On the server side too this is happening.
Microsoft's share in Web servers has been reduced to just spam and inactive domains. GNU/Linux is highly mature a platform and many hosting platforms now use GNU/Linux by default. I see this in my daytime job. There's an influx/inertia leading to FOSS, albeit quite silently. This means that a lot of companies will make the migration sooner or later, especially now that
Windows Server 2003 becomes orphaned [
via]:
The end of extended support for Windows Server 2003 is just under a year away. One manager says the average migration will take 200 days, so start thinking about migrating if you haven't already.
Hopefully he speaks of a migration to GNU/Linux. There is no reason to stay with the Vista equivalent on the server side. There is nothing in it, except newer back doors, increased fees, and more lock-in. Based on the trend in nations such as Russia and China, many systems at the back end will be converted to GNU/Linux, perhaps when support lapses for the current version of Windows (that's what happened in Munich, Germany).
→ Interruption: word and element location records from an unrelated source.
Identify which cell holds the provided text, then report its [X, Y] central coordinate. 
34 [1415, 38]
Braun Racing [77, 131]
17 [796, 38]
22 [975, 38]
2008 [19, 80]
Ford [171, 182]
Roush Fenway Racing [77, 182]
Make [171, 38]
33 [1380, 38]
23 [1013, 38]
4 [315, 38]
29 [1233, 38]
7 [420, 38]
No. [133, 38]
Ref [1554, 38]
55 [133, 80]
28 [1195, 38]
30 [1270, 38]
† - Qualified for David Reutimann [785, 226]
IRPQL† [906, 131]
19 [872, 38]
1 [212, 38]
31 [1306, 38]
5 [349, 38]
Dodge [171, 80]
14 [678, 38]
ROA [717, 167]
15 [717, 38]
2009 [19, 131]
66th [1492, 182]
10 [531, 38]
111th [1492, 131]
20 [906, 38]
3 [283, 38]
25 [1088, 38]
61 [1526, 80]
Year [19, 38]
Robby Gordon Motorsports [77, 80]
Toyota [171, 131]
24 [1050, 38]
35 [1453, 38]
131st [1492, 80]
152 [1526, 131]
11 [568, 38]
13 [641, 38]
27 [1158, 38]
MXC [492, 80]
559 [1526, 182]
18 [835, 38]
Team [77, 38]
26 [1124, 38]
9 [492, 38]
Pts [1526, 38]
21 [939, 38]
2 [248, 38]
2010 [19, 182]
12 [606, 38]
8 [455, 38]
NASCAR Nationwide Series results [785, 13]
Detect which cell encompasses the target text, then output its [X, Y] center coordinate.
Microsoft has become so desperate on the server side that it is now
liaising with one of the largest users of GNU/Linux, namely Akamai. There is no suggestion that Akamai will be using Windows; in fact, even years in the past (e.g. the Olympic Games in Beijing) Microsoft relied heavily on GNU/Linux (at Akamai) for data delivery. For Microsoft to grow closer to Akamai is rather telling; perhaps Microsoft too is already seeing the writings on the wall. The world is moving beyond Windows, and there's absolutely nothing Microsoft can do to stop it (except perhaps trying to tax it using software patents).